I don't have any extremely irrational onces except general social anxiety stuff, worrying that everyone is looking at me while I'm at a restaurant or walking down the street. Doing a bad social thing and then worrying about how I messed everything up and what people thought of me for the rest of the day. I don't have low self esteem or anything. Maybe low confidence in my social abilities or something. I think that's just an anxiety disorder type thing and is fairly normal?
05/04/2013
Contributor: HoneyBear69 HoneyBear69
not really
05/04/2013
Contributor: Gunsmoke Gunsmoke
At nearly 60 years old and unemployed - I'm worried that I will never find another good job!
05/05/2013
Contributor: eri86 eri86
I have an irrational fear of ice skating. Specifically of falling while ice skating. And I even took ice skating lessons as a kid.

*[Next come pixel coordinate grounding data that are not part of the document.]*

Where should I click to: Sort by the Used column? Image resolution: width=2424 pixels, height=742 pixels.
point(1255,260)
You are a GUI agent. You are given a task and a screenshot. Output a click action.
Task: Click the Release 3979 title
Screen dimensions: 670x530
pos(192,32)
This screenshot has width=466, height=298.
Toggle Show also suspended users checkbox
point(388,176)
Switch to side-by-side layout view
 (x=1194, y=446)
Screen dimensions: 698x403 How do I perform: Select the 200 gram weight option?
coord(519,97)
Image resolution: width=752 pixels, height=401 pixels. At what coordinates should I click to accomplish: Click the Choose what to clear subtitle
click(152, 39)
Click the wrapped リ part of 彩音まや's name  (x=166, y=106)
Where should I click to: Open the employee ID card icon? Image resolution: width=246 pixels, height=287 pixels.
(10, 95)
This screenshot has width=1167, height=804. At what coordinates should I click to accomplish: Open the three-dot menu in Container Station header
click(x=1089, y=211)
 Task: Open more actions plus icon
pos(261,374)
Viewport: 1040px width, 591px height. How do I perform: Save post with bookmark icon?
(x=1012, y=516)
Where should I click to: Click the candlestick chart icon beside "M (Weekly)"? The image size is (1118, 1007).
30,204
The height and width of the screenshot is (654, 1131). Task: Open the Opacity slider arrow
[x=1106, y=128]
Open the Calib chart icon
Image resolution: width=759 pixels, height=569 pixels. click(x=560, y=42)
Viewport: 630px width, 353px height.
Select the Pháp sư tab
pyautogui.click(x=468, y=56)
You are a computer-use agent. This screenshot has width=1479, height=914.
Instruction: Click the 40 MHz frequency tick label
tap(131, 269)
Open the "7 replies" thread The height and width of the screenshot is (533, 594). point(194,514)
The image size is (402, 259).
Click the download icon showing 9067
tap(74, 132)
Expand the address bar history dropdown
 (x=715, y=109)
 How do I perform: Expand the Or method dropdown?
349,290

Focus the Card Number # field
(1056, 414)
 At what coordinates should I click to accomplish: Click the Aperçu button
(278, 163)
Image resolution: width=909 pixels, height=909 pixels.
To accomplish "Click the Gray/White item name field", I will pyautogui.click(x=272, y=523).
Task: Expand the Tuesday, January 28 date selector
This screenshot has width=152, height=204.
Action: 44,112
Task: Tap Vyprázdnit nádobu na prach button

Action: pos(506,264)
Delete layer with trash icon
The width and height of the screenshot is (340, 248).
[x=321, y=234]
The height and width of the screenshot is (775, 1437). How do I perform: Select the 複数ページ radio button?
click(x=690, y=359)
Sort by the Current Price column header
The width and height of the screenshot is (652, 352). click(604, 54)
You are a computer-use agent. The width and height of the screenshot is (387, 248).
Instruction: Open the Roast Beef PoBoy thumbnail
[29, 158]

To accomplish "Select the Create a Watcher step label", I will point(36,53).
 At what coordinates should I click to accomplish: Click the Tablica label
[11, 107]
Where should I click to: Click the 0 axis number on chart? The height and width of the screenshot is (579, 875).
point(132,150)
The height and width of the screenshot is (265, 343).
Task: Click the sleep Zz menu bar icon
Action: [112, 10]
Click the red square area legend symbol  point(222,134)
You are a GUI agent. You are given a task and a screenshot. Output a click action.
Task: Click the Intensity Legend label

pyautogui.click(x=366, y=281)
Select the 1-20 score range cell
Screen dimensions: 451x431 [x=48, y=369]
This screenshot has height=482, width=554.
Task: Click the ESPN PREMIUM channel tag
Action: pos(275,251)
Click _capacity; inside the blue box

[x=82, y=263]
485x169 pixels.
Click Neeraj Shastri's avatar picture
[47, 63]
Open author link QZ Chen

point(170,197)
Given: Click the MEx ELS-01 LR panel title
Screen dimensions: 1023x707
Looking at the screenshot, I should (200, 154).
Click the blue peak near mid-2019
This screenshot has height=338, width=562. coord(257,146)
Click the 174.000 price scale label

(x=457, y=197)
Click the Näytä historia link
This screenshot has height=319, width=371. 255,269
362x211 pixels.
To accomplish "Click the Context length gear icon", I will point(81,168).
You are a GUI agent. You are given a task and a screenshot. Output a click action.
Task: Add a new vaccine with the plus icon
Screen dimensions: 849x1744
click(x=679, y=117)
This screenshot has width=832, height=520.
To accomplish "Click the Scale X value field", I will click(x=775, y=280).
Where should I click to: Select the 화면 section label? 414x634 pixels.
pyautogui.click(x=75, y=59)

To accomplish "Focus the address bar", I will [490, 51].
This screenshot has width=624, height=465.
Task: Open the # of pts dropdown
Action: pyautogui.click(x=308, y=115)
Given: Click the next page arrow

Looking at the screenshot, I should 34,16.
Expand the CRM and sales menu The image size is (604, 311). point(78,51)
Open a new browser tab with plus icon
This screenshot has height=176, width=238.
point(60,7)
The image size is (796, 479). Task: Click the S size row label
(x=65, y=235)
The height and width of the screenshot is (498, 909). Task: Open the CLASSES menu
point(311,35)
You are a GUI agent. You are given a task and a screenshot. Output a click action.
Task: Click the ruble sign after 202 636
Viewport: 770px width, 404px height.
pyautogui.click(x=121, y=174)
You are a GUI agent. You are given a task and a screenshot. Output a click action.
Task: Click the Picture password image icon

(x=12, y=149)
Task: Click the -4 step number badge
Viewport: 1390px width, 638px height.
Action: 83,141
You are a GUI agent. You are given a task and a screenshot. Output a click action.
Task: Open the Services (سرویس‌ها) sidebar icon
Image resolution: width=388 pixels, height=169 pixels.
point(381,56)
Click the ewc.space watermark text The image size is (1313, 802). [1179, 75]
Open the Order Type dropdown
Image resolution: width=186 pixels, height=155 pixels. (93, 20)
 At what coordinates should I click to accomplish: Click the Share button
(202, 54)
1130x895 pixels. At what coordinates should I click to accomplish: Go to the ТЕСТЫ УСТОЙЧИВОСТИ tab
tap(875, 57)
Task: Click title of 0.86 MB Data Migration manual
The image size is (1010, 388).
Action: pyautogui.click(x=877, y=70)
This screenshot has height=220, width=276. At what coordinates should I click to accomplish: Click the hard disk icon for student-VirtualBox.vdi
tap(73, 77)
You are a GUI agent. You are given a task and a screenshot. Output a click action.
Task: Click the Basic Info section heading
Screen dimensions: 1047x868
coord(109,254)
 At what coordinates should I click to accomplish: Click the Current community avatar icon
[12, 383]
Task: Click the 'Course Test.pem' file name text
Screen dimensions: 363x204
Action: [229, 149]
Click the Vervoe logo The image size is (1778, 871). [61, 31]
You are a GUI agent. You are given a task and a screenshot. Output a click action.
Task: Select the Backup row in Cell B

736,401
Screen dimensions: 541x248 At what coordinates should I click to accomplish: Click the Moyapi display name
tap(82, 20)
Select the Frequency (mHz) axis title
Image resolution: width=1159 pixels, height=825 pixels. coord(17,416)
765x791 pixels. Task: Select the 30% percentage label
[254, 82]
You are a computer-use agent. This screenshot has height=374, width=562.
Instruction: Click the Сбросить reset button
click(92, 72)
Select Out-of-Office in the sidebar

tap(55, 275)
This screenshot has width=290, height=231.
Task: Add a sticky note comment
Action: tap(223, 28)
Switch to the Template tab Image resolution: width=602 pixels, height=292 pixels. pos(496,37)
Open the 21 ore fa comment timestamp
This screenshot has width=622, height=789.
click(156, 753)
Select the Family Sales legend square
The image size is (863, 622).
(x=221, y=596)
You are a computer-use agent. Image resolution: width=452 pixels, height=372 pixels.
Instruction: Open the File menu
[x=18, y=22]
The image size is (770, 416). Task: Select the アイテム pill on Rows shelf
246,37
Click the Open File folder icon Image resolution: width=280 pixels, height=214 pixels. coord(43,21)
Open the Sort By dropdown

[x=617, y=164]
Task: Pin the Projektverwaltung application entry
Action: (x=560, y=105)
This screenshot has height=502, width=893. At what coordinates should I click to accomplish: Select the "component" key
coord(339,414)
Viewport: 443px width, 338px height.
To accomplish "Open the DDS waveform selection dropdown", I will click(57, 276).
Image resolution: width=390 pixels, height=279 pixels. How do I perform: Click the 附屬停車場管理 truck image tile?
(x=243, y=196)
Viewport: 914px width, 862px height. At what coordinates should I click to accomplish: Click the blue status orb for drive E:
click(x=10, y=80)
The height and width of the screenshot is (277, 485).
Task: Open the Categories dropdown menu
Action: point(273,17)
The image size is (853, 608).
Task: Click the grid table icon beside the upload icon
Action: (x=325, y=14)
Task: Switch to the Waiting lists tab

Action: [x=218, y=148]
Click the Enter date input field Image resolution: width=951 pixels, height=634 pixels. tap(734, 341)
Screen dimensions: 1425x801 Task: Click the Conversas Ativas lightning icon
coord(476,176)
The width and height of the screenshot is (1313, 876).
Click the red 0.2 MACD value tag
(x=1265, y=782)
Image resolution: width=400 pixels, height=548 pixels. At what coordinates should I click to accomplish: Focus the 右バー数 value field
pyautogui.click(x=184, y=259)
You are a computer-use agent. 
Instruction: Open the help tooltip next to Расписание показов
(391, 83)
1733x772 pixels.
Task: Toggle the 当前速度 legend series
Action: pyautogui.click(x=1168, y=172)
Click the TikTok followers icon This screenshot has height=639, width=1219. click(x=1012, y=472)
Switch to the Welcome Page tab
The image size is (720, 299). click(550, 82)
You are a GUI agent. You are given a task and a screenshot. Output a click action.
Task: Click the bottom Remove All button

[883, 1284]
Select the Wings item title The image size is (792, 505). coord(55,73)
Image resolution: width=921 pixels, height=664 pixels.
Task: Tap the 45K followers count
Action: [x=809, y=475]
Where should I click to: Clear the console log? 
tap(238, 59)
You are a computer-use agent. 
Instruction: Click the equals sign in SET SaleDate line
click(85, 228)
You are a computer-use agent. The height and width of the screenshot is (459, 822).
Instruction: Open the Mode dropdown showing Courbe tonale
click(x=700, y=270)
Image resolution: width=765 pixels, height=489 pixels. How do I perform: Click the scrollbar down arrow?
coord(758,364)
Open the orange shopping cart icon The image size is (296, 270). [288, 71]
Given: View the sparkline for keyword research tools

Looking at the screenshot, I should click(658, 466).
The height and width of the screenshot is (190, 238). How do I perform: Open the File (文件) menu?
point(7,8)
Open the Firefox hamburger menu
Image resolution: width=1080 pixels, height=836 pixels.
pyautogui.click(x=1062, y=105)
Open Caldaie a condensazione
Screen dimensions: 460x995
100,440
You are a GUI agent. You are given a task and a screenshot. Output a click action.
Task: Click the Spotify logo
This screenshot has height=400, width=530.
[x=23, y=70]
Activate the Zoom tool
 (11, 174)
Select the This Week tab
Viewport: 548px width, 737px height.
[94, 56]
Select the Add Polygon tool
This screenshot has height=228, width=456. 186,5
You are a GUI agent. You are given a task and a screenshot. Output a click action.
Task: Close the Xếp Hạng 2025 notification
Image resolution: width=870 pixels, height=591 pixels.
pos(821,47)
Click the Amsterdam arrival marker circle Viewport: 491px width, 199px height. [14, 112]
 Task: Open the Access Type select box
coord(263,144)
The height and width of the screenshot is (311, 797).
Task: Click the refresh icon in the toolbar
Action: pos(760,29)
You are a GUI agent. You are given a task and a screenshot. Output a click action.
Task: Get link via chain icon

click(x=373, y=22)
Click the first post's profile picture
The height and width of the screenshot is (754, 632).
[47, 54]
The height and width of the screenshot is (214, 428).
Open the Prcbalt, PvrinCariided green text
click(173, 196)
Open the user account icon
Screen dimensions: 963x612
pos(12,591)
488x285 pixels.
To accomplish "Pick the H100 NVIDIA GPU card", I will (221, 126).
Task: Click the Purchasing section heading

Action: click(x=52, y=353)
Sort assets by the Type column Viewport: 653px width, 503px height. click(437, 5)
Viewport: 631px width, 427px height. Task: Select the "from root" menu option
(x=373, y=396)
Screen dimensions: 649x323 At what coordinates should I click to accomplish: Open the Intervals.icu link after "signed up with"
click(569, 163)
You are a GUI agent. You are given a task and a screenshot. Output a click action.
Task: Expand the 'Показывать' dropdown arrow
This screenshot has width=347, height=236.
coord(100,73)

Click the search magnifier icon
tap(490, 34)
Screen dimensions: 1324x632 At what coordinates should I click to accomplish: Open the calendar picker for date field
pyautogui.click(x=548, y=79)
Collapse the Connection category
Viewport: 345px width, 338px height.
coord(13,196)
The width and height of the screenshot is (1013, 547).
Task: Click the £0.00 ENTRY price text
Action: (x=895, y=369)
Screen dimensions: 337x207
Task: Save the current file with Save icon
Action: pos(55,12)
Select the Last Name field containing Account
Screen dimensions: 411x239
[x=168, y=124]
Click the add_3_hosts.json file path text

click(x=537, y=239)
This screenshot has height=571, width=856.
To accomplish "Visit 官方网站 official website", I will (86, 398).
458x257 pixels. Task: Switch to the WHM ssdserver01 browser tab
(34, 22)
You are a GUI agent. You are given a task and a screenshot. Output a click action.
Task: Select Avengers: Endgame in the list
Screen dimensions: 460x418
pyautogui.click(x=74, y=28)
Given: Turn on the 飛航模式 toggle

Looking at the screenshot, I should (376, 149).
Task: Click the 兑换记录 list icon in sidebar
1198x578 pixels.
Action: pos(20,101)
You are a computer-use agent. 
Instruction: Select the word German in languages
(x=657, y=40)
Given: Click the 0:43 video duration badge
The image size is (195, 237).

Good luck getting me on the ice now.
05/05/2013
Contributor: surreptitious surreptitious
Quote:
Originally posted by Ryuson
When my anxiety gets really bad I worry about there not being enough oxygen in the atmosphere. Even though I know that there are plenty enough organisms (especially in the ocean) that produce O2 from CO2, I still freak out about it ... more
Science is terrifying sometimes, I swear! Even if I wanted kids, after studying all the horrific things that can go wrong, I don't think that I'd be up for it.